Data shown:
————

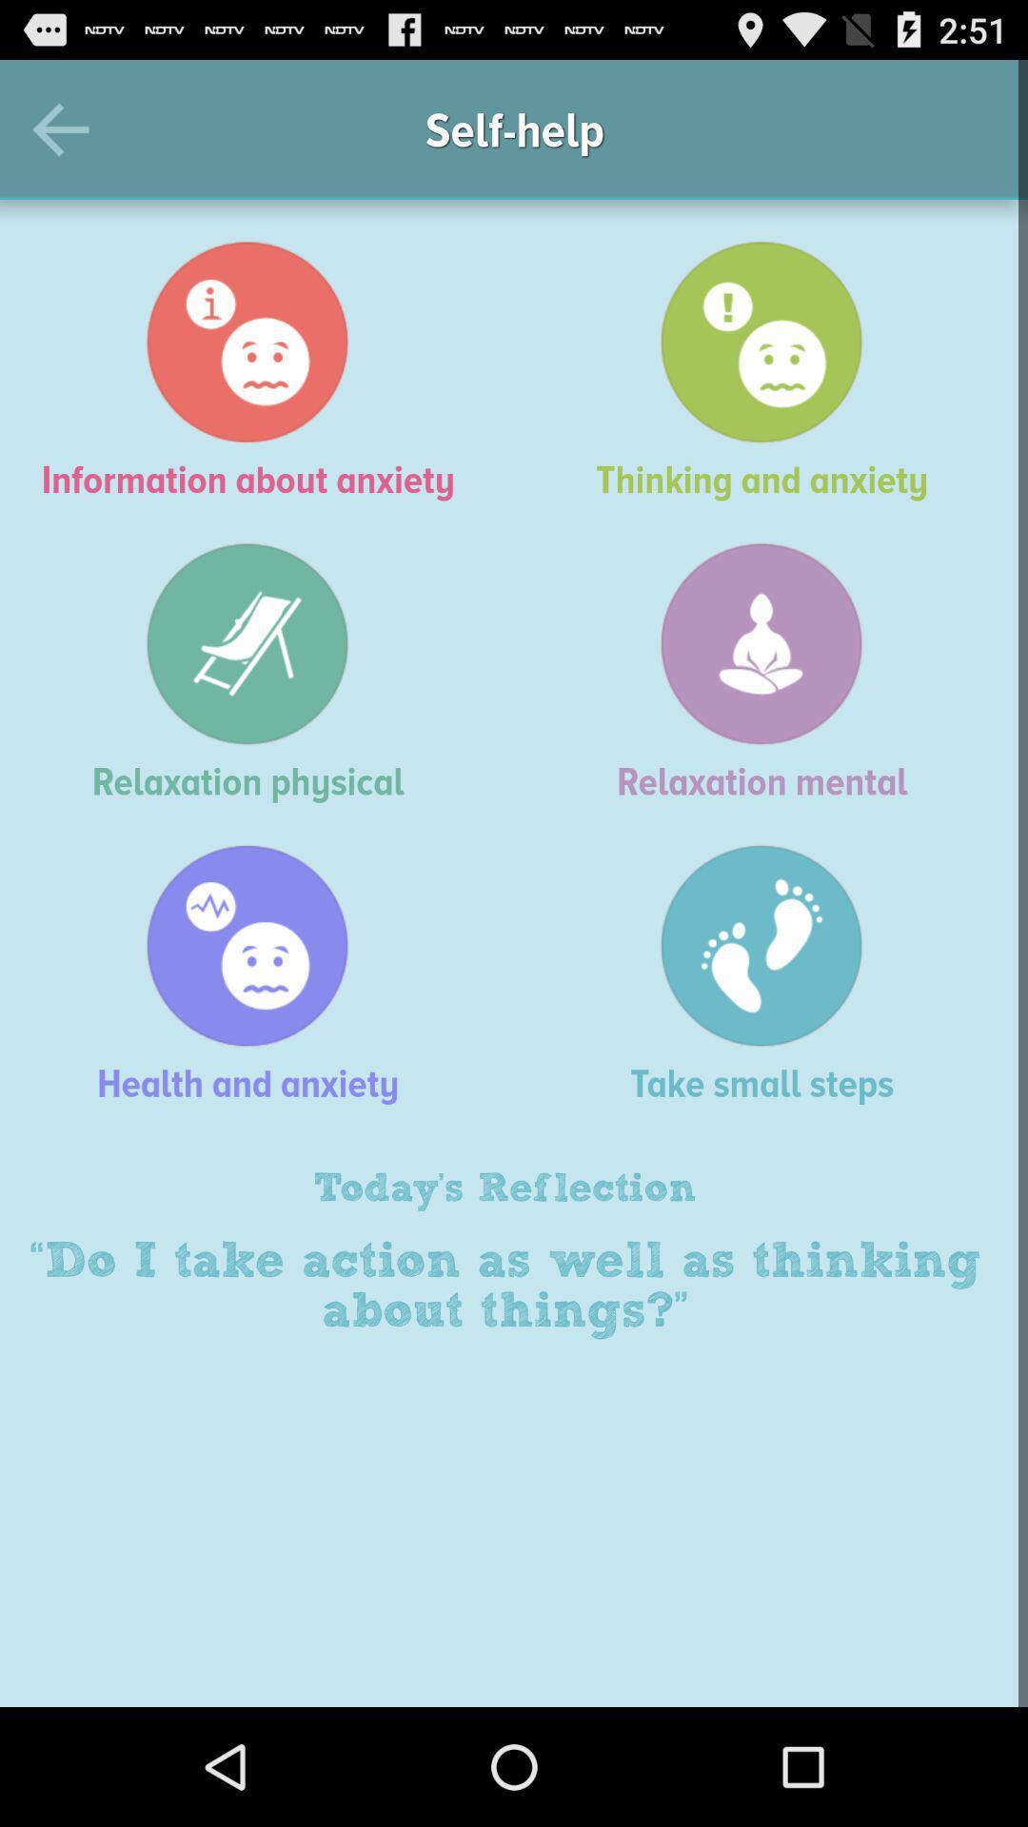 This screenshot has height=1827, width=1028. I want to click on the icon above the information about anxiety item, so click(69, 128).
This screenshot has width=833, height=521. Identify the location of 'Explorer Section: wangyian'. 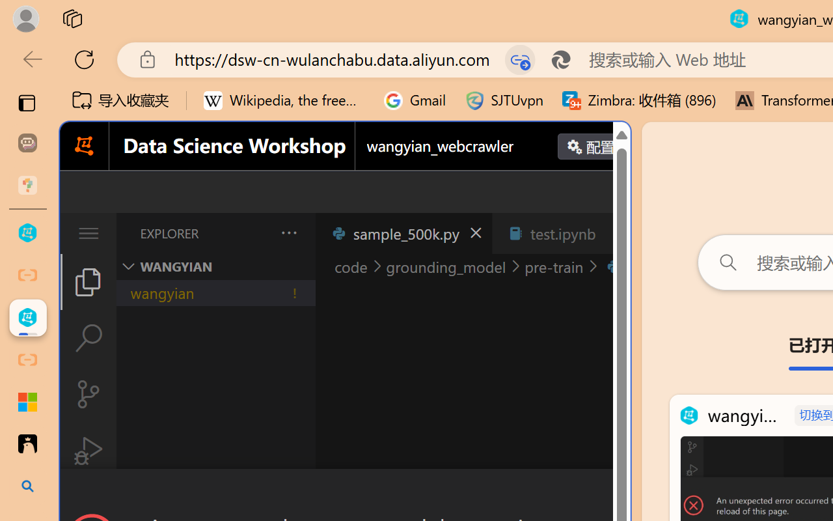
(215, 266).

————

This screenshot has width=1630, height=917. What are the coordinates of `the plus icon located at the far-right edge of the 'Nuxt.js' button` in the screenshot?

————

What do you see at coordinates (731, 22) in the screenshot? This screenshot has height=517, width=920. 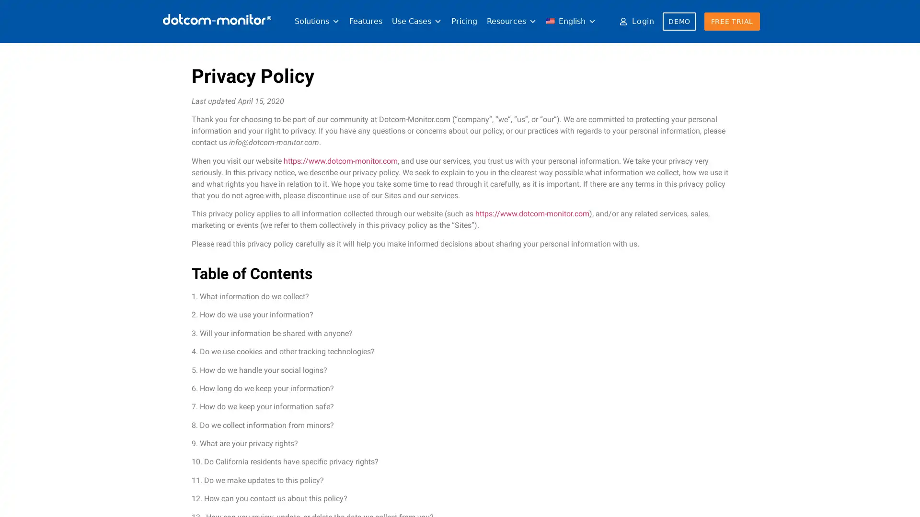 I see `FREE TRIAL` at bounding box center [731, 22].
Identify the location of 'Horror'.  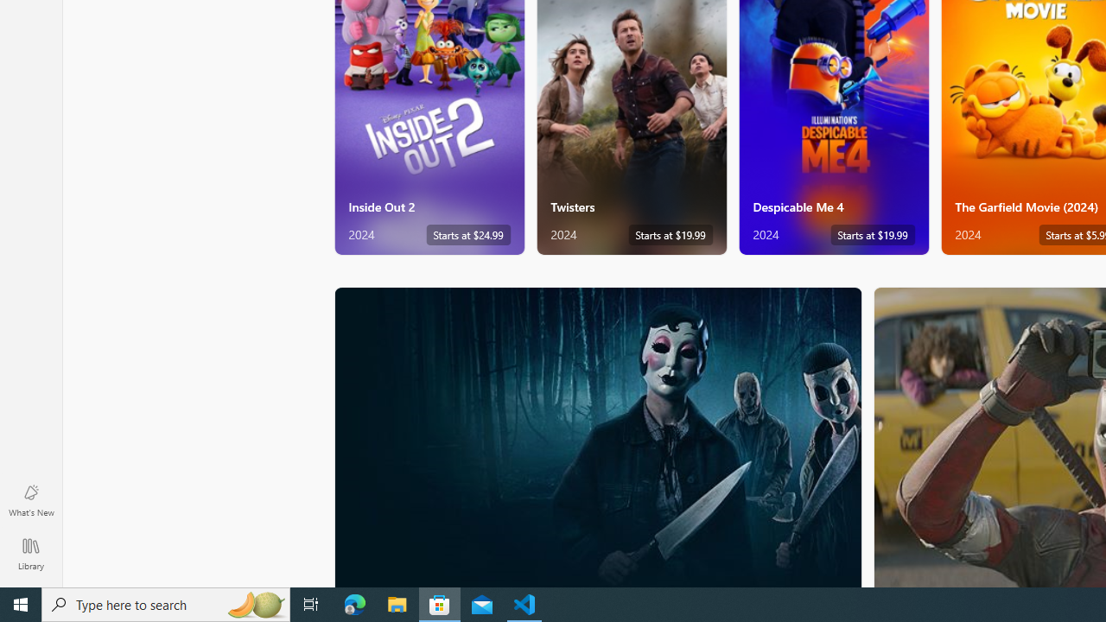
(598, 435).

————

Do this:
Output the listing from the line containing "This screenshot has height=1827, width=1028." up to and including the line containing "(215, 266)." as a numbered list, skipping any blank lines and leaving out the pictures.

Full output:
1.  This screenshot has height=1827, width=1028. I want to click on the icon above the information about anxiety item, so click(69, 128).
2. This screenshot has width=833, height=521. Identify the location of 'Explorer Section: wangyian'. 
3. (215, 266).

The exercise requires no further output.